### EXERCISE DETAILS
Format the lines below as a JSON list of strings, one string per line, with blank lines omitted.

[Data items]

* * * * * * * * *

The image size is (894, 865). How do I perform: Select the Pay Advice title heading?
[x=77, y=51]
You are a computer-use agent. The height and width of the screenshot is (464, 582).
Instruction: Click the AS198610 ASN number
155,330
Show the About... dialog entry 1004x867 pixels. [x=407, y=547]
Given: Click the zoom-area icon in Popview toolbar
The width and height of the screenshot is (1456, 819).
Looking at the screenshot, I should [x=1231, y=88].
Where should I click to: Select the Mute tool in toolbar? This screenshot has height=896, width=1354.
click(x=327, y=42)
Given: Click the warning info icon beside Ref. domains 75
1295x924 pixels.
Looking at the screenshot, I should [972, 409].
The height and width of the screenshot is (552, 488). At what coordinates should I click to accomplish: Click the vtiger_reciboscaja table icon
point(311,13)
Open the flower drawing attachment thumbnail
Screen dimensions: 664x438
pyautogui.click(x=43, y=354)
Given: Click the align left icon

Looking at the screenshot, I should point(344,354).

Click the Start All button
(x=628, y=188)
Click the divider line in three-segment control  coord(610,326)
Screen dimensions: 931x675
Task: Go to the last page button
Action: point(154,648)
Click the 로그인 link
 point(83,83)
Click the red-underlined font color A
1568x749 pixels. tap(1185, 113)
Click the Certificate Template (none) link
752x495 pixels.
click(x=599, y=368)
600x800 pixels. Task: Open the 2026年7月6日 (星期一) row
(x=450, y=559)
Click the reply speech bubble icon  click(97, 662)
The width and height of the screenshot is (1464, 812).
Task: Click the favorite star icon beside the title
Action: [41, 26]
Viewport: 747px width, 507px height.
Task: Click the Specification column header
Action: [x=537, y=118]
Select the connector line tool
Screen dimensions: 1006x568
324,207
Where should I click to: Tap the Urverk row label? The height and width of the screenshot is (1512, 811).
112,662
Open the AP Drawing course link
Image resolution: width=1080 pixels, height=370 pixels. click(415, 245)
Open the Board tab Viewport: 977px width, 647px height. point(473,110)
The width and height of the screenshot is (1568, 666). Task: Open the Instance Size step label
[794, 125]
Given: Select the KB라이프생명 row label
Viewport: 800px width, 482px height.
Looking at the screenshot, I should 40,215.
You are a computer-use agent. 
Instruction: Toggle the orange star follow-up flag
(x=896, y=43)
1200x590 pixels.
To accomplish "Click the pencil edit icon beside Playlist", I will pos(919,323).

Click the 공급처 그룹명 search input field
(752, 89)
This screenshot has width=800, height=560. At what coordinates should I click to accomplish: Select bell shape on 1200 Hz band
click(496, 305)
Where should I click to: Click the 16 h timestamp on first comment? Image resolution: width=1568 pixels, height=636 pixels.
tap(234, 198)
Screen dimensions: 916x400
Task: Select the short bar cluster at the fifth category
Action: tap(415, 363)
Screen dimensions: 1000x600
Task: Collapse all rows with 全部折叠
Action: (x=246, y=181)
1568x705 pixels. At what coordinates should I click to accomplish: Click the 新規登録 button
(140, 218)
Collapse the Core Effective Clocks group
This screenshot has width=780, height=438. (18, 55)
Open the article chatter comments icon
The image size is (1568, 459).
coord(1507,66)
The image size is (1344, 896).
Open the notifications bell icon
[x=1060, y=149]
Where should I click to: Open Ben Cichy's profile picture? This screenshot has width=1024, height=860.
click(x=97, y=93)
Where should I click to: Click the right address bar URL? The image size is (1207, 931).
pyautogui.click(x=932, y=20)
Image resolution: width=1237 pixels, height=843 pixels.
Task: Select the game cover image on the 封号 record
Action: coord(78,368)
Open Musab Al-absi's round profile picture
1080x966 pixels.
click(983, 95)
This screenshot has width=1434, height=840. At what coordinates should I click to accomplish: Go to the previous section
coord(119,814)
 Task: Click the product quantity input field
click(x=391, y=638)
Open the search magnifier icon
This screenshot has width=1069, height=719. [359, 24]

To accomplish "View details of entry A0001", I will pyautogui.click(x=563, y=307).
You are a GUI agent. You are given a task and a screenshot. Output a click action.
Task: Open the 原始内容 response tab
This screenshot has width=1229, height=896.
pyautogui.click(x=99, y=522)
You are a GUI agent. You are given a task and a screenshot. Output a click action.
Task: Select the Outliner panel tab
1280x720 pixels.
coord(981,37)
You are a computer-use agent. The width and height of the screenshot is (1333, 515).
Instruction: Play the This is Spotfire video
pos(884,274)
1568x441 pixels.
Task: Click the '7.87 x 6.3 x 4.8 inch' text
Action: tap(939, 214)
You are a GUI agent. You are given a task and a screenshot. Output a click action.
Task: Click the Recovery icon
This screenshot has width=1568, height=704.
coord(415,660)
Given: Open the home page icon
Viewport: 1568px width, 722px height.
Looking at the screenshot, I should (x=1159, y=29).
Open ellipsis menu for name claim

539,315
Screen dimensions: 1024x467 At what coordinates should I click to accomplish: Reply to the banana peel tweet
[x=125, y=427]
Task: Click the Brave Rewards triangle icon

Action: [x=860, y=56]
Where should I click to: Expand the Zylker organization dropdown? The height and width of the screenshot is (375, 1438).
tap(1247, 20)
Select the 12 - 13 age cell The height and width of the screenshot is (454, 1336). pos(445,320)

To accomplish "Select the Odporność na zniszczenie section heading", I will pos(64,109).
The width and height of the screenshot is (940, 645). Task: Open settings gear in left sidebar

* * * * * * * * *

### ANSWER TO THE TASK
[
  "The image size is (894, 865). How do I perform: Select the Pay Advice title heading?",
  "[x=77, y=51]",
  "You are a computer-use agent. The height and width of the screenshot is (464, 582).",
  "Instruction: Click the AS198610 ASN number",
  "155,330",
  "Show the About... dialog entry 1004x867 pixels. [x=407, y=547]",
  "Given: Click the zoom-area icon in Popview toolbar",
  "The width and height of the screenshot is (1456, 819).",
  "Looking at the screenshot, I should [x=1231, y=88].",
  "Where should I click to: Select the Mute tool in toolbar? This screenshot has height=896, width=1354.",
  "click(x=327, y=42)",
  "Given: Click the warning info icon beside Ref. domains 75",
  "1295x924 pixels.",
  "Looking at the screenshot, I should [972, 409].",
  "The height and width of the screenshot is (552, 488). At what coordinates should I click to accomplish: Click the vtiger_reciboscaja table icon",
  "point(311,13)",
  "Open the flower drawing attachment thumbnail",
  "Screen dimensions: 664x438",
  "pyautogui.click(x=43, y=354)",
  "Given: Click the align left icon",
  "Looking at the screenshot, I should point(344,354).",
  "Click the Start All button",
  "(x=628, y=188)",
  "Click the divider line in three-segment control  coord(610,326)",
  "Screen dimensions: 931x675",
  "Task: Go to the last page button",
  "Action: point(154,648)",
  "Click the 로그인 link",
  " point(83,83)",
  "Click the red-underlined font color A",
  "1568x749 pixels. tap(1185, 113)",
  "Click the Certificate Template (none) link",
  "752x495 pixels.",
  "click(x=599, y=368)",
  "600x800 pixels. Task: Open the 2026年7月6日 (星期一) row",
  "(x=450, y=559)",
  "Click the reply speech bubble icon  click(97, 662)",
  "The width and height of the screenshot is (1464, 812).",
  "Task: Click the favorite star icon beside the title",
  "Action: [41, 26]",
  "Viewport: 747px width, 507px height.",
  "Task: Click the Specification column header",
  "Action: [x=537, y=118]",
  "Select the connector line tool",
  "Screen dimensions: 1006x568",
  "324,207",
  "Where should I click to: Tap the Urverk row label? The height and width of the screenshot is (1512, 811).",
  "112,662",
  "Open the AP Drawing course link",
  "Image resolution: width=1080 pixels, height=370 pixels. click(415, 245)",
  "Open the Board tab Viewport: 977px width, 647px height. point(473,110)",
  "The width and height of the screenshot is (1568, 666). Task: Open the Instance Size step label",
  "[794, 125]",
  "Given: Select the KB라이프생명 row label",
  "Viewport: 800px width, 482px height.",
  "Looking at the screenshot, I should 40,215.",
  "You are a computer-use agent. ",
  "Instruction: Toggle the orange star follow-up flag",
  "(x=896, y=43)",
  "1200x590 pixels.",
  "To accomplish \"Click the pencil edit icon beside Playlist\", I will pos(919,323).",
  "Click the 공급처 그룹명 search input field",
  "(752, 89)",
  "This screenshot has width=800, height=560. At what coordinates should I click to accomplish: Select bell shape on 1200 Hz band",
  "click(496, 305)",
  "Where should I click to: Click the 16 h timestamp on first comment? Image resolution: width=1568 pixels, height=636 pixels.",
  "tap(234, 198)",
  "Screen dimensions: 916x400",
  "Task: Select the short bar cluster at the fifth category",
  "Action: tap(415, 363)",
  "Screen dimensions: 1000x600",
  "Task: Collapse all rows with 全部折叠",
  "Action: (x=246, y=181)",
  "1568x705 pixels. At what coordinates should I click to accomplish: Click the 新規登録 button",
  "(140, 218)",
  "Collapse the Core Effective Clocks group",
  "This screenshot has width=780, height=438. (18, 55)",
  "Open the article chatter comments icon",
  "The image size is (1568, 459).",
  "coord(1507,66)",
  "The image size is (1344, 896).",
  "Open the notifications bell icon",
  "[x=1060, y=149]",
  "Where should I click to: Open Ben Cichy's profile picture? This screenshot has width=1024, height=860.",
  "click(x=97, y=93)",
  "Where should I click to: Click the right address bar URL? The image size is (1207, 931).",
  "pyautogui.click(x=932, y=20)",
  "Image resolution: width=1237 pixels, height=843 pixels.",
  "Task: Select the game cover image on the 封号 record",
  "Action: coord(78,368)",
  "Open Musab Al-absi's round profile picture",
  "1080x966 pixels.",
  "click(983, 95)",
  "This screenshot has width=1434, height=840. At what coordinates should I click to accomplish: Go to the previous section",
  "coord(119,814)",
  " Task: Click the product quantity input field",
  "click(x=391, y=638)",
  "Open the search magnifier icon",
  "This screenshot has width=1069, height=719. [359, 24]",
  "To accomplish \"View details of entry A0001\", I will pyautogui.click(x=563, y=307).",
  "You are a GUI agent. You are given a task and a screenshot. Output a click action.",
  "Task: Open the 原始内容 response tab",
  "This screenshot has width=1229, height=896.",
  "pyautogui.click(x=99, y=522)",
  "You are a GUI agent. You are given a task and a screenshot. Output a click action.",
  "Task: Select the Outliner panel tab",
  "1280x720 pixels.",
  "coord(981,37)",
  "You are a computer-use agent. The width and height of the screenshot is (1333, 515).",
  "Instruction: Play the This is Spotfire video",
  "pos(884,274)",
  "1568x441 pixels.",
  "Task: Click the '7.87 x 6.3 x 4.8 inch' text",
  "Action: tap(939, 214)",
  "You are a GUI agent. You are given a task and a screenshot. Output a click action.",
  "Task: Click the Recovery icon",
  "This screenshot has width=1568, height=704.",
  "coord(415,660)",
  "Given: Open the home page icon",
  "Viewport: 1568px width, 722px height.",
  "Looking at the screenshot, I should (x=1159, y=29).",
  "Open ellipsis menu for name claim",
  "539,315",
  "Screen dimensions: 1024x467 At what coordinates should I click to accomplish: Reply to the banana peel tweet",
  "[x=125, y=427]",
  "Task: Click the Brave Rewards triangle icon",
  "Action: [x=860, y=56]",
  "Where should I click to: Expand the Zylker organization dropdown? The height and width of the screenshot is (375, 1438).",
  "tap(1247, 20)",
  "Select the 12 - 13 age cell The height and width of the screenshot is (454, 1336). pos(445,320)",
  "To accomplish \"Select the Odporność na zniszczenie section heading\", I will pos(64,109).",
  "The width and height of the screenshot is (940, 645). Task: Open settings gear in left sidebar"
]